* [GIVEN DATA]
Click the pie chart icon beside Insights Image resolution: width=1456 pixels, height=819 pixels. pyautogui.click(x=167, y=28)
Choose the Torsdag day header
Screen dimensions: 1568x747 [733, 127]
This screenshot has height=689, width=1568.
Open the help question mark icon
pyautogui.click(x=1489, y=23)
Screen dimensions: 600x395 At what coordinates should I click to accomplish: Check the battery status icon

* [INSTRUCTIONS TO FOLLOW] The full listing above should be repeated without omission.

* [REPLY TO THE TASK]
Click the pie chart icon beside Insights Image resolution: width=1456 pixels, height=819 pixels. pyautogui.click(x=167, y=28)
Choose the Torsdag day header
Screen dimensions: 1568x747 [733, 127]
This screenshot has height=689, width=1568.
Open the help question mark icon
pyautogui.click(x=1489, y=23)
Screen dimensions: 600x395 At what coordinates should I click to accomplish: Check the battery status icon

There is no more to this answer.